Only one stretch of the listing below is wanted. Begin at the line that has "EN [button] (1397, 33)", stop after the line that has "Ebb & Flow [checkbox] (100, 689)", and repeat every line in between exactly.

[Input — start]

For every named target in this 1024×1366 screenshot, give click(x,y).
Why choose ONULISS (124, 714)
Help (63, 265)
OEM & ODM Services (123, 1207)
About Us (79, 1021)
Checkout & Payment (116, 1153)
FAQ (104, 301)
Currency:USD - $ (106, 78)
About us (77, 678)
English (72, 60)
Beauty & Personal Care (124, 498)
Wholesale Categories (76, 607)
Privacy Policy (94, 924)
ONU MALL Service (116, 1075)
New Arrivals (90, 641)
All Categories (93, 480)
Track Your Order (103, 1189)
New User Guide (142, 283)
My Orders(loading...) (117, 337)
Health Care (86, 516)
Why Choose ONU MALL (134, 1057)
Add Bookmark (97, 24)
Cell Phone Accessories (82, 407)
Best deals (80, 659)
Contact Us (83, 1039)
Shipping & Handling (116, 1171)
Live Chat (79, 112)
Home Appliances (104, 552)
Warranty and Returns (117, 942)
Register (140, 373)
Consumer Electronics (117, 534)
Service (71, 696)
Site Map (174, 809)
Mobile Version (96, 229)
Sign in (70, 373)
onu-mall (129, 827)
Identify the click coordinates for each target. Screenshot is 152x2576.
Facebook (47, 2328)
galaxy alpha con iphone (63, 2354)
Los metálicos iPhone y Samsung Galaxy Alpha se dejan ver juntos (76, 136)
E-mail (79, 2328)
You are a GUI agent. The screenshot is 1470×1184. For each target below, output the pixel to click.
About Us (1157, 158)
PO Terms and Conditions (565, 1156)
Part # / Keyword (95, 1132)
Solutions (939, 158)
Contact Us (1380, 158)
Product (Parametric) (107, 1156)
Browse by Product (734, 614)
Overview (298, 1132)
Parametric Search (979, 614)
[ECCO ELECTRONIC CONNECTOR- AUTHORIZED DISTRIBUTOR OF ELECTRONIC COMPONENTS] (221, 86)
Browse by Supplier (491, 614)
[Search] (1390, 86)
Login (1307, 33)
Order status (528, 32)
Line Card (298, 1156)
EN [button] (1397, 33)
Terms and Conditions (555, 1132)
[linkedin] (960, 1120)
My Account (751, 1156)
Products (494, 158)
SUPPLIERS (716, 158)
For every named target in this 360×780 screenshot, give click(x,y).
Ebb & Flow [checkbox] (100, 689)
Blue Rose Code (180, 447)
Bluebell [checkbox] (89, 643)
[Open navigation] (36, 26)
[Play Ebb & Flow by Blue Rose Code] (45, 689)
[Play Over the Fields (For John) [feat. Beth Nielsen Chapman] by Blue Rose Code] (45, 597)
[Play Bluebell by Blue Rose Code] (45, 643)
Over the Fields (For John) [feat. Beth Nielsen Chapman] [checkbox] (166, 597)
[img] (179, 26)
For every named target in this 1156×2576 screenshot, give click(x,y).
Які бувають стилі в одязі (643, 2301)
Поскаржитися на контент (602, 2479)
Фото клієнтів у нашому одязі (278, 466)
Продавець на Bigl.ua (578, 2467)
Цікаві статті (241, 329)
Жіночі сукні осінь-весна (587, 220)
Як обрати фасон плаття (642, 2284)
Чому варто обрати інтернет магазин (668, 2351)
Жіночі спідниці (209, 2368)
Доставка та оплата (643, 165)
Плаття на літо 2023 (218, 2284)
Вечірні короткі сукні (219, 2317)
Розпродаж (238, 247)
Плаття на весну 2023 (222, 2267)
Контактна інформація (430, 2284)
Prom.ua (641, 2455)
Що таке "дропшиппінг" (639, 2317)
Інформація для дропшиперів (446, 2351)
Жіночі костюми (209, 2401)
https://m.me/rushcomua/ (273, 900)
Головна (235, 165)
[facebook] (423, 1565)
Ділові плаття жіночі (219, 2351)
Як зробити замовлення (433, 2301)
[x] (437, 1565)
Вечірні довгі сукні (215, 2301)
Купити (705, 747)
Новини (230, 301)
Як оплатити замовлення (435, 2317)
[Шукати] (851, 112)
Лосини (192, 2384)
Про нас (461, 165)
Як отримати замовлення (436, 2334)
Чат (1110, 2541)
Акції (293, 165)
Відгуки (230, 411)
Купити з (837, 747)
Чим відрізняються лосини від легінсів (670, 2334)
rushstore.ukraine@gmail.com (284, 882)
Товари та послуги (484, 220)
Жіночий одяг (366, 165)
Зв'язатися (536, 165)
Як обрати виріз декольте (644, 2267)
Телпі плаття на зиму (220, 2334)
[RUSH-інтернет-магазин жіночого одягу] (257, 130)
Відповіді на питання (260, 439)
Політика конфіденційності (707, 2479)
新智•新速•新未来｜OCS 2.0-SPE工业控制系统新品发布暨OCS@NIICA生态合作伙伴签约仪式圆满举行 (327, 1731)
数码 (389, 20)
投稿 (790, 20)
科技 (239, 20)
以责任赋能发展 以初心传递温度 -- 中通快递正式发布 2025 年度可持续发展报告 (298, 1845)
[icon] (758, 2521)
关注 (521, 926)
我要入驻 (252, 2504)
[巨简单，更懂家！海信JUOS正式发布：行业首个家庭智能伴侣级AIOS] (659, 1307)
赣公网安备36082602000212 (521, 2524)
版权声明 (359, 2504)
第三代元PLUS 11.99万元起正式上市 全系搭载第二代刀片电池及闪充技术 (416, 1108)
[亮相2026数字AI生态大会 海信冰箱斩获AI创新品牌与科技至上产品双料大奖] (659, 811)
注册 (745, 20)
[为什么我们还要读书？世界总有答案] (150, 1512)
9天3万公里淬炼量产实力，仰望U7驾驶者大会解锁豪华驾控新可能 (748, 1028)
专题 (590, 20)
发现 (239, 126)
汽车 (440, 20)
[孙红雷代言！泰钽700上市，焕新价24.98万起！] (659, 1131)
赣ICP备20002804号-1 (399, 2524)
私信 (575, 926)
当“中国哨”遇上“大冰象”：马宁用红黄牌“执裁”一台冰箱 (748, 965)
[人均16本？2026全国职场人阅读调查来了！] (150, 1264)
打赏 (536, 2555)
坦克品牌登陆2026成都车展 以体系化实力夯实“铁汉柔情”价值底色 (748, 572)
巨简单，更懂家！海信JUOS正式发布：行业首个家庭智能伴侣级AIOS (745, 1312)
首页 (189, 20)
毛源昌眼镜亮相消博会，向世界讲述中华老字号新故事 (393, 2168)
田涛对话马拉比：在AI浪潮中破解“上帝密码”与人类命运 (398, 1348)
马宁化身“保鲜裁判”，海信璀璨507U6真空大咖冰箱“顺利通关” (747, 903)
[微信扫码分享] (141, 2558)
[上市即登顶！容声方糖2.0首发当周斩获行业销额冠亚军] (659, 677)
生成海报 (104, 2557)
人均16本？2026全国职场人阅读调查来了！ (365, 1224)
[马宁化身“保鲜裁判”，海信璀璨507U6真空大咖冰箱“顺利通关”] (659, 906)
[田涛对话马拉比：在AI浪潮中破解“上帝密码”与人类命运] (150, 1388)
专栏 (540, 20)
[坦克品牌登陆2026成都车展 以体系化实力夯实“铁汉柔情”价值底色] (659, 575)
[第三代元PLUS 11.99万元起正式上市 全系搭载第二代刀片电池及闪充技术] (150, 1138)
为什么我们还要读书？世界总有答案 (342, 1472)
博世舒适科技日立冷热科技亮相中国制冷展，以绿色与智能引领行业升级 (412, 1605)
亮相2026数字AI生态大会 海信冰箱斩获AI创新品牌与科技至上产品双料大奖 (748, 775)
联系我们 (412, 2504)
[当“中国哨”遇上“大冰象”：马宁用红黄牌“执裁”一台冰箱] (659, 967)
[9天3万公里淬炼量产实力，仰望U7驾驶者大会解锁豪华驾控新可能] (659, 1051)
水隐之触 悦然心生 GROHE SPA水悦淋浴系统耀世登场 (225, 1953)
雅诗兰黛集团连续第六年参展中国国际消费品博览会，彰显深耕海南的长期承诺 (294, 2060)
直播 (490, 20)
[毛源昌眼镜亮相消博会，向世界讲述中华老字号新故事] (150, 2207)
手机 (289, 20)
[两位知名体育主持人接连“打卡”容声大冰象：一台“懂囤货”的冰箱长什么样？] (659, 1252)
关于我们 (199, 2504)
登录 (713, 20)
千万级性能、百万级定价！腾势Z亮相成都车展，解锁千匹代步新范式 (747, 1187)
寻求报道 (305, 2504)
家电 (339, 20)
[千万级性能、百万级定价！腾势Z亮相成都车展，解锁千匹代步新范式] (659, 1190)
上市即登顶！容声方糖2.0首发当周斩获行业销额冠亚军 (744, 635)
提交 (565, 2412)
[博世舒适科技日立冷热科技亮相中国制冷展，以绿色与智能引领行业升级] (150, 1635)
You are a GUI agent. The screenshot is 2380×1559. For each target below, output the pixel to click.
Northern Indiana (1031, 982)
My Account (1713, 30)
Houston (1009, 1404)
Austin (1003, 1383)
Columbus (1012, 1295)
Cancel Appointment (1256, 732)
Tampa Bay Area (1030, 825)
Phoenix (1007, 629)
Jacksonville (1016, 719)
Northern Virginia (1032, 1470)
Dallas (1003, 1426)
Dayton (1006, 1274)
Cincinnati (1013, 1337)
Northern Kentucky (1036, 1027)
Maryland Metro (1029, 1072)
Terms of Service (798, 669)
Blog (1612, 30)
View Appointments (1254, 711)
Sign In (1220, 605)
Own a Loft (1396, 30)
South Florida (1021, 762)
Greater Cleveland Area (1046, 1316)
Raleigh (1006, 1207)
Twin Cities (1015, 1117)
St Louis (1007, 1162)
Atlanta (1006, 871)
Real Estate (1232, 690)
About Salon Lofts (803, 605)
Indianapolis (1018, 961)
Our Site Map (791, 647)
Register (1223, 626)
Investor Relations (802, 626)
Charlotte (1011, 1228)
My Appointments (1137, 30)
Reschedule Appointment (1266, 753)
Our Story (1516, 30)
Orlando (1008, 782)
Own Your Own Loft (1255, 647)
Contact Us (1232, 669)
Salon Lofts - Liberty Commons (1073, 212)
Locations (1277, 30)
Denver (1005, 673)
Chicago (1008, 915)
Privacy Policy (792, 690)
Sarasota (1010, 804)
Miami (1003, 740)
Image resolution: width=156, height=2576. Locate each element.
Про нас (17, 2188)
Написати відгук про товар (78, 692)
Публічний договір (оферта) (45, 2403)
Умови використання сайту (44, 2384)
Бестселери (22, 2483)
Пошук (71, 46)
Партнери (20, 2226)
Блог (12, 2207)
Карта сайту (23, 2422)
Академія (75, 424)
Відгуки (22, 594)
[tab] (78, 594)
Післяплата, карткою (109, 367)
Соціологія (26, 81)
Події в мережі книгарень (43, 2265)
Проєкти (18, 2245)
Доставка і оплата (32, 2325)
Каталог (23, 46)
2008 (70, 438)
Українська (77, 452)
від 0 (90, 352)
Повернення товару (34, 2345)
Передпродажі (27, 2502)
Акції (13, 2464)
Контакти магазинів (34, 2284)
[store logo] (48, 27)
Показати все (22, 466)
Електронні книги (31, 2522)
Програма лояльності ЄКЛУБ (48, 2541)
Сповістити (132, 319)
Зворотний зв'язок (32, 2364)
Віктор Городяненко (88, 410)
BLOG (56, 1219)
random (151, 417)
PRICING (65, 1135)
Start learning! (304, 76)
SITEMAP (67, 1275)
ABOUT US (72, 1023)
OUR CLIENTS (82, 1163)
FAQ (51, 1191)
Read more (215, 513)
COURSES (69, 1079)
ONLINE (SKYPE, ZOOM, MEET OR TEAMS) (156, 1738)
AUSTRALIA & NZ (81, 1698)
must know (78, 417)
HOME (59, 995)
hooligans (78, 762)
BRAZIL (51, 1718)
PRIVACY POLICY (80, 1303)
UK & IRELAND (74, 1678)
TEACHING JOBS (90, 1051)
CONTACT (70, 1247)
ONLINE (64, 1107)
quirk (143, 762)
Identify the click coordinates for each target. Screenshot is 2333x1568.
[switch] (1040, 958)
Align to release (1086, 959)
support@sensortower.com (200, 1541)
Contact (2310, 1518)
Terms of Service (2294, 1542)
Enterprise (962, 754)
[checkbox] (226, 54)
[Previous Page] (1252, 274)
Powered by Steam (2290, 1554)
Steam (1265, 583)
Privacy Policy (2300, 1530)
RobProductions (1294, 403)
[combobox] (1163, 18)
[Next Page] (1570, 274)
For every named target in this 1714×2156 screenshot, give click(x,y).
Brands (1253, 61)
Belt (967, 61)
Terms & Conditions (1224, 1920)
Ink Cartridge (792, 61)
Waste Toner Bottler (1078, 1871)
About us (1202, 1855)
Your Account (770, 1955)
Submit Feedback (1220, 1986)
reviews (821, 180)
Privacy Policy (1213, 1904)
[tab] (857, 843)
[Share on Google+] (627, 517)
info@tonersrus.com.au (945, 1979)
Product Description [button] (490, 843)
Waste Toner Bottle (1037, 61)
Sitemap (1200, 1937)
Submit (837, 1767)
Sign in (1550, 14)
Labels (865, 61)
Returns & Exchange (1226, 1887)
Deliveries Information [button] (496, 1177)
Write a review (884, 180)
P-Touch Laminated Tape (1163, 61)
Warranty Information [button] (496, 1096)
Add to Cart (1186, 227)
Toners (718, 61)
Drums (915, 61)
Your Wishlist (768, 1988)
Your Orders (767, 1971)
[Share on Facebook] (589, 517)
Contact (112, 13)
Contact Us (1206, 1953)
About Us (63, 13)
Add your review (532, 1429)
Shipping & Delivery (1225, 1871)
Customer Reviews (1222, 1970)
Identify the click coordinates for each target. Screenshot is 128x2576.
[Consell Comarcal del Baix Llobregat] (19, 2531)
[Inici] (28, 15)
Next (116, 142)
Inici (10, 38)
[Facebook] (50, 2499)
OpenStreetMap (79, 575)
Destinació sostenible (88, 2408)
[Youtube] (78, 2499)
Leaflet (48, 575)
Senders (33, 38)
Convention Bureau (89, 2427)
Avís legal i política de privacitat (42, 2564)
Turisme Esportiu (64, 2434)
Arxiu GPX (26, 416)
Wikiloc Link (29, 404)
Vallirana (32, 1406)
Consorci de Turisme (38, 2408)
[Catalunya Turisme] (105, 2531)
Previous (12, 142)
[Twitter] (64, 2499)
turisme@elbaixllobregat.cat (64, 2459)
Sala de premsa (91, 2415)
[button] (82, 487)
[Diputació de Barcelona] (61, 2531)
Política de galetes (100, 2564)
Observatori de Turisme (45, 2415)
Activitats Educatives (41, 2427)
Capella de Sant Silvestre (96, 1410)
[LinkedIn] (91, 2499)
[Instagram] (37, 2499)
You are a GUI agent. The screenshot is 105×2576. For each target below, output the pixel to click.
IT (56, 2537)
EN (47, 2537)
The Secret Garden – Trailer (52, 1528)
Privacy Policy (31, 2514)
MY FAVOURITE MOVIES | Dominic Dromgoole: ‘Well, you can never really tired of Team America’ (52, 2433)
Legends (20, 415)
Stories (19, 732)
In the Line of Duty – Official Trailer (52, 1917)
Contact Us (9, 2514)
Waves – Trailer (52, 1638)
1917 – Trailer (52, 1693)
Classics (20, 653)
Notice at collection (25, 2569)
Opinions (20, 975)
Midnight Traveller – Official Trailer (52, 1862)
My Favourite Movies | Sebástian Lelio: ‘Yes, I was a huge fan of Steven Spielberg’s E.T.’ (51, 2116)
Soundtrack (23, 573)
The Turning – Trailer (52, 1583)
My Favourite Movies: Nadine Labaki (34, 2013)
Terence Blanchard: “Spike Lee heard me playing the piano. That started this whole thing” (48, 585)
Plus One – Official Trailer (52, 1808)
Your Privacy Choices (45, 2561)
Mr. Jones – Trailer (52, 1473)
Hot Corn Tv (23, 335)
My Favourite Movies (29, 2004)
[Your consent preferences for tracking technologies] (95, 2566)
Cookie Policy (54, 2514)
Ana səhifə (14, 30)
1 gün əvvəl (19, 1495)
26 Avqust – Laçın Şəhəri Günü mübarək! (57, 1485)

[Input — finish]

# [Finished exercise]
EN [button] (1397, 33)
Terms and Conditions (555, 1132)
[linkedin] (960, 1120)
My Account (751, 1156)
Products (494, 158)
SUPPLIERS (716, 158)
For every named target in this 360×780 screenshot, give click(x,y).
Ebb & Flow [checkbox] (100, 689)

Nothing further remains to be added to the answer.